Ann, unbelievable. I had to read it a few times. He was still a baby.So sorry to hear.

Terrasita


----------



## Gillian Schuler (Apr 12, 2008)

Ann, I'm sorry. Words seem so futile but I really feel for you.


----------



## Courtney Guthrie (Oct 30, 2007)

I'm so sorry to hear this Ann. 

Courtney


----------



## JoAnn Letcher (Nov 2, 2008)

My hart truely aches for you. Im so sorry for the pain you and your family is going through. He was such a beautiful dog. I miss him too.


----------



## Michelle Reusser (Mar 29, 2008)

Oh that's horrible news. Sending hugs. I always imagine my guys guarding me with wings, when they are gone.


----------



## Connie Sutherland (Mar 27, 2006)

Oh, I am so so sorry. 

My heart aches for you.


----------



## Debbie High (Jul 2, 2006)

I am so sorry Anne.

Debbie


----------



## Jennifer Michelson (Sep 20, 2006)

So sorry for your loss. He was much too young.


----------



## Lynn Cheffins (Jul 11, 2006)

Ann - I am so sorry for your loss


----------



## Laura Bollschweiler (Apr 25, 2008)

Ann, I'm very sorry for your loss.

Laura


----------



## Becky Shilling (Jul 11, 2006)

Oh no, Ann! Ember and family send their condolences for her brother.


----------



## ann schnerre (Aug 24, 2006)

thanks everyone--i think we've all been thru it, but it just never gets easier. knowing the community here, well....you know. 

my bright-eyed boy--it's awfully quiet around here...


----------



## Jeff Oehlsen (Apr 7, 2006)

Someone send her a puppy for Gods sake. Best remedy.


----------



## Kadi Thingvall (Jan 22, 2007)

Ann, so sorry to hear about your boy.


----------



## Carol Boche (May 13, 2007)

OMG...I am SO sorry to hear this news....

Thought and Prayers sent your way....


----------



## ann schnerre (Aug 24, 2006)

Jeff Oehlsen said:


> Someone send her a puppy for Gods sake. Best remedy.


 
i guess...., if one of your Ulko pups is shit for FR (or mondio, or whatever), i could give it a home....


----------



## Jim Nash (Mar 30, 2006)

Ann , Sorry for your loss . Prayers coming your way .


----------



## Jeff Oehlsen (Apr 7, 2006)

Nah, they will go back, or go to lackland. I want to send you a pain in the ass that keeps you non stop busy.
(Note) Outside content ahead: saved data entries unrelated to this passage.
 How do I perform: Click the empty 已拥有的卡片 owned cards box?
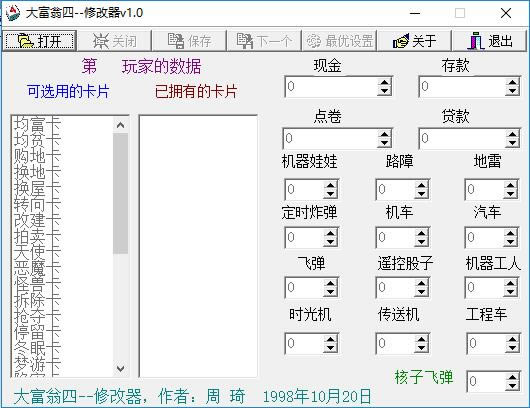coord(198,246)
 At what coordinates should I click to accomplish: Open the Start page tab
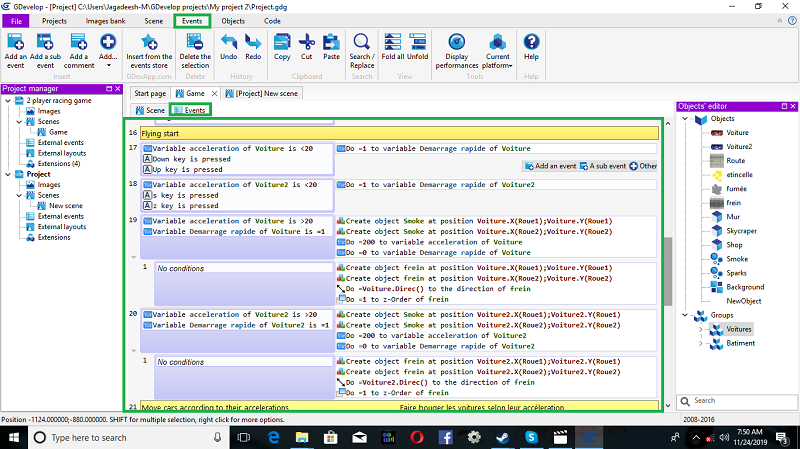coord(151,93)
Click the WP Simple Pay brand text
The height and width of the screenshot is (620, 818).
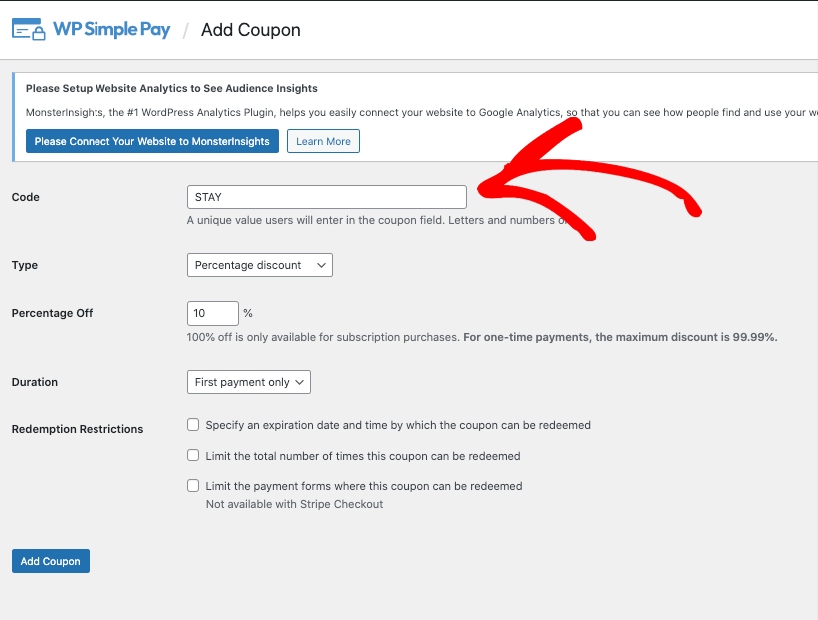pyautogui.click(x=110, y=29)
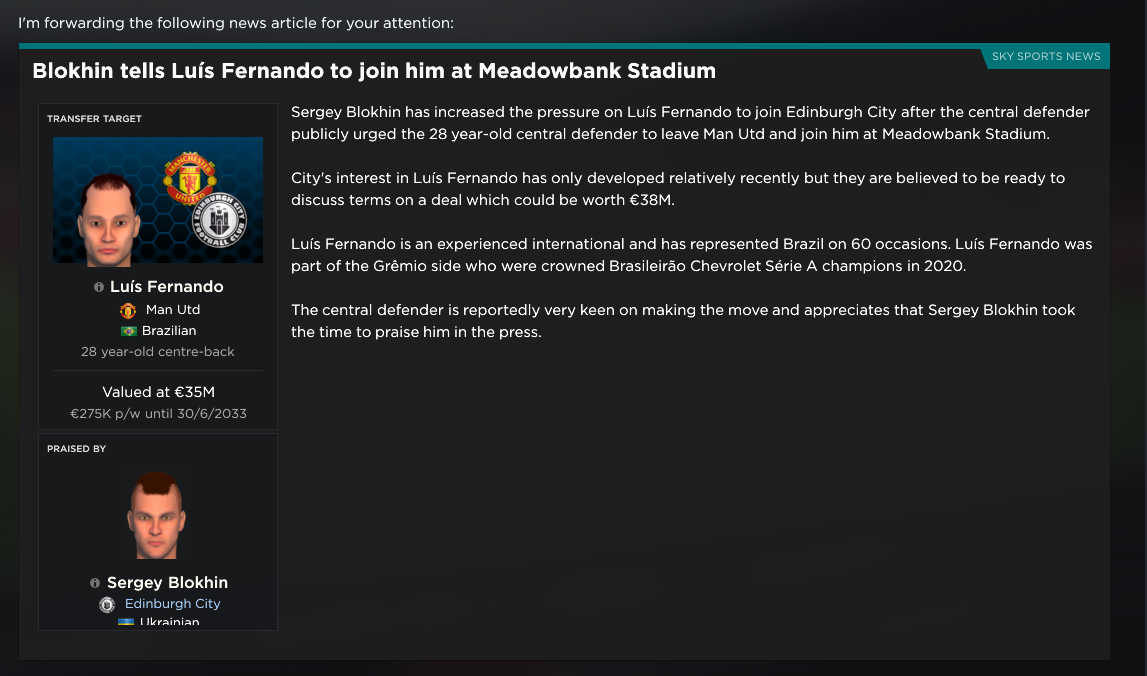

If little Soda PoPs guts work, I will give you one of those, providing that it doesn't suck. Nothing worse than a dog that sucks. However, the little fits she had were enough to give you something to think about other than the heartbreak.

My first dog I got as a kid I got from a shelter. He was hit by a car, and it still stings. That was more than 35 years ago, and I still feel like an asshole, still feel at fault. I have had a lot of dogs and it is always hard when one passes to early. However, having a little shit chasing you about, and biting your ankles and peeing everywhere will get your head right.


----------



## Candy Eggert (Oct 28, 2008)

Jeff Oehlsen said:


> However, having a little shit chasing you about, and biting your ankles and peeing everywhere will get your head right.


It's kind of like childbirth. You forget what the pain is like until the next one ;-);-)

Truly Ann, I'm so sorry for your loss. It's never easy, no matter what the age. I do hope that you'll find comfort in his memories


----------